# Passage for review
****************
League 1
- Season: 2017
- Champions: Guaya United
- Relegated: Bethel United Siparia Spurs
- Matches played: 132
- Top goalscorer: Carlon Hughes 30 goals

= 2017 TT Super League =

The 2017 TT Super League season is the inaugural season under the title of the TT Super League and the fifteenth season for second tier association football clubs in Trinidad and Tobago, since its establishment in 2003. The league comprises 19 teams playing in two divisions. 12 teams play in League 1 and 7 teams play in League 2. League 1 began on June 11, 2017 and ended on December 10, 2017 with the crowning of Guaya United as champions. League 2 began on June 24, 2017 and ended on September 30, 2017 with the crowning of Petit Valley/Diego Martin United as champions.
****************
# Apply what you read
a) According to the 2017 TT Super League summary, on what date did League 2 end?
b) Quote the 2017 TT Super League summary word for word, beginning at "The 2017 TT" and stopping after "Martin United as champions.".

# Information shown
****************
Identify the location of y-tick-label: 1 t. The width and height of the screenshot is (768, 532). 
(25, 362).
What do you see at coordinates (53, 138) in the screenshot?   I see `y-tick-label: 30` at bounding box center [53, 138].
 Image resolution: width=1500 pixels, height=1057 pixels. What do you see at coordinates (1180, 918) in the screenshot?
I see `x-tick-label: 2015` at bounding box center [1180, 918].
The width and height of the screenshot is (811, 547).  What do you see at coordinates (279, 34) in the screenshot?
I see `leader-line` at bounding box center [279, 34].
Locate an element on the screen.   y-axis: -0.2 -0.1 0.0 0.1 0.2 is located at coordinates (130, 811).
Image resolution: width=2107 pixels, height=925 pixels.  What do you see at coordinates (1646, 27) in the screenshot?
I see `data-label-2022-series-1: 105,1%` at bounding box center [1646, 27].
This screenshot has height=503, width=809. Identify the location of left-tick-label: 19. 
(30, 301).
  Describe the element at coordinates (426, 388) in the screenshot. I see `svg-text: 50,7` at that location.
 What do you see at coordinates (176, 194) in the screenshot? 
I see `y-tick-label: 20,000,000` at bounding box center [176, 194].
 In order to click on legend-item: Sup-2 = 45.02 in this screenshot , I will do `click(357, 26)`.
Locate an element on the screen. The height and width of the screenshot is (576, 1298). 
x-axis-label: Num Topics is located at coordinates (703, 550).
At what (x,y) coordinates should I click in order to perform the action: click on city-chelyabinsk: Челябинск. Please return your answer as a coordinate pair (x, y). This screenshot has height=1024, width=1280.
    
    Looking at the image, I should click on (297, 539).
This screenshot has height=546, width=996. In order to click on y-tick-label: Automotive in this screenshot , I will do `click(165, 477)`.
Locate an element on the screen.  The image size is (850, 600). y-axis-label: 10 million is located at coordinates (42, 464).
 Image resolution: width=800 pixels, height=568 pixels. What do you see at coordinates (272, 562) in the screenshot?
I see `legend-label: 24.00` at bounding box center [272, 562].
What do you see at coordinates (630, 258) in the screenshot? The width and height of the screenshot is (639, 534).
****************
# Answers to the tasks
a) September 30, 2017

b)
The 2017 TT Super League season is the inaugural season under the title of the TT Super League and the fifteenth season for second tier association football clubs in Trinidad and Tobago, since its establishment in 2003. The league comprises 19 teams playing in two divisions. 12 teams play in League 1 and 7 teams play in League 2. League 1 began on June 11, 2017 and ended on December 10, 2017 with the crowning of Guaya United as champions. League 2 began on June 24, 2017 and ended on September 30, 2017 with the crowning of Petit Valley/Diego Martin United as champions.